The Difference Between Sex & Intimacy
by Tate Ashley
I recently had a couple of sessions with someone I would categorize as an ideal candidate for platonic touch therapy. He is a highly intellectual internet mogul, who expressed a desire to feel more emotionally and sexually free. We talked about his history with sexual/romantic relationships, and the seeming complete lack of platonic touch and affection in his life.
After about 15 minutes spent in a warm embrace, he started to narrate the emotional experience he was having, and the revelations that came to him through our work.
“I think I’ve confused sex and intimacy my whole life. I’ve always been afraid to get close to people, because I always thought I had this uncontrollable sex drive and that any physical contact would inevitably end in sex.”

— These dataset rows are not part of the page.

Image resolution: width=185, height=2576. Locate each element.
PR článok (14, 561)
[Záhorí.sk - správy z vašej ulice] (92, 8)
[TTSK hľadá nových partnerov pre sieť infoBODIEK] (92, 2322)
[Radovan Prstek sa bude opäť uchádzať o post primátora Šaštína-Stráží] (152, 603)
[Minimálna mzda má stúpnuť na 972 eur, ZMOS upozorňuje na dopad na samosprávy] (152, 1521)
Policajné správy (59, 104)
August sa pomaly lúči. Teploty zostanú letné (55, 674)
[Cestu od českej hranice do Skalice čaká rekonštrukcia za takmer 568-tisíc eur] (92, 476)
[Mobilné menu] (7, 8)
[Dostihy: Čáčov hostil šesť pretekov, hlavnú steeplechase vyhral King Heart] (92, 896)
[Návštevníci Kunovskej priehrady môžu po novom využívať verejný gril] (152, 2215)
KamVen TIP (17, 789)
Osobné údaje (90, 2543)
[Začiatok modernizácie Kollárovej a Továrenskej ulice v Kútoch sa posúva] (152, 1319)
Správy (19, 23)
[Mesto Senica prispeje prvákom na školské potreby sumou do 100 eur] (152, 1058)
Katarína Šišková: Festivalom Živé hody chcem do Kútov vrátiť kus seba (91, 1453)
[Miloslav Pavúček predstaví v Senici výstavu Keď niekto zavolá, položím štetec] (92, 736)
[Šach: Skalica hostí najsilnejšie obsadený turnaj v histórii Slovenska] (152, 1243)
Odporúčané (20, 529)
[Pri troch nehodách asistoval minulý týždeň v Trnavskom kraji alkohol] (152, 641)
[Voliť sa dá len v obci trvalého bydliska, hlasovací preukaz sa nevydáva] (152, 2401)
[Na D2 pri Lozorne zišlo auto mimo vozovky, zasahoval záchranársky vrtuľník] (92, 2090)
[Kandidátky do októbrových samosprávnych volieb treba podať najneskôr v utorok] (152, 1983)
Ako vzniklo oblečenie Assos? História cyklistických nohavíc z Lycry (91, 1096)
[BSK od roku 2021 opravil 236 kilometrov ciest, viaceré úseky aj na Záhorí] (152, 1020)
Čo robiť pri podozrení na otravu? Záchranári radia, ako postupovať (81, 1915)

There are a lot of people I have had sex with who I really only wanted to cuddle with.
According to NVC (Non-Violent Communication), there are baseline needs of every human, ranging from shelter and food, to emotional and intellectual autonomy. Both sexual expression (even if that expression is asexuality!) and platonic affection are needs. The thing is, though, these needs are separate, when in our culture they are often conflated, or worse seen as synonymous.
Our need for sexual expression is a byproduct of our genes’ “desire” to replicate. We are driven to procreate (even if our bodies mistakenly believe, contrary to all evidence, that we might be able to do this with a member of the same sex, or someone who cannot reproduce). This is a very complicated set of subconscious cues, emotional entanglement, and potential health risk.

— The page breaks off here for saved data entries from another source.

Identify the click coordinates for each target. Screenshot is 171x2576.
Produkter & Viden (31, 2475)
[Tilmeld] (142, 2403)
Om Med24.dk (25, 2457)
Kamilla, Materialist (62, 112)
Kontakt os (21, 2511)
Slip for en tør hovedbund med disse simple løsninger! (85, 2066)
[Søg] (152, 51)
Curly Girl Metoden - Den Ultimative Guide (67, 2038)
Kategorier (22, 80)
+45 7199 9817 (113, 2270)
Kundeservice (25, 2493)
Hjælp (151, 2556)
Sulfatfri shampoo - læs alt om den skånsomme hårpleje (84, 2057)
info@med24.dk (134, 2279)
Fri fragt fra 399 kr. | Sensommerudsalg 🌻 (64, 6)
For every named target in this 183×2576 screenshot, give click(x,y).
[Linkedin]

Our need for affection, on the other hand, is also hard-wired, but has a different goal. When we are touched by members of our community in a way that we like, our brains release oxytocin, serotonin, and norepinephrine as a reward for finding safety.

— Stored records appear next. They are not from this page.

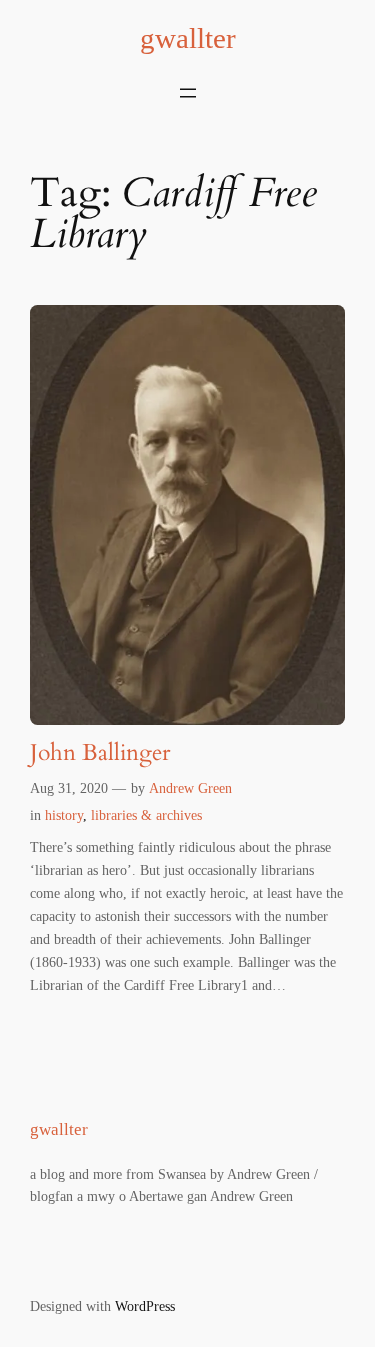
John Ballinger (100, 753)
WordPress (145, 1306)
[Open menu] (188, 93)
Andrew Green (190, 788)
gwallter (188, 38)
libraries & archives (146, 815)
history (64, 815)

That’s right — being touched consensually is a signal to our brains that we are in a safe environment.
That is why physical relaxation, emotional release, and even intellectual revelations can come to us in the healing space of being touched in a way that feels good by a person we trust.
Communicating exactly what we want and don’t want is the only barrier between us and these delicious neurotransmitters, and learning how to do this can up our chances of not only feeling good, but fostering whole communities that can sustainably provide its members with this kind of loving affection and safety.
I am so pleased that my work can empower others to understand themselves better, be satiated with platonic affection, and better communicate their desires (as well as gracefully accept rejection).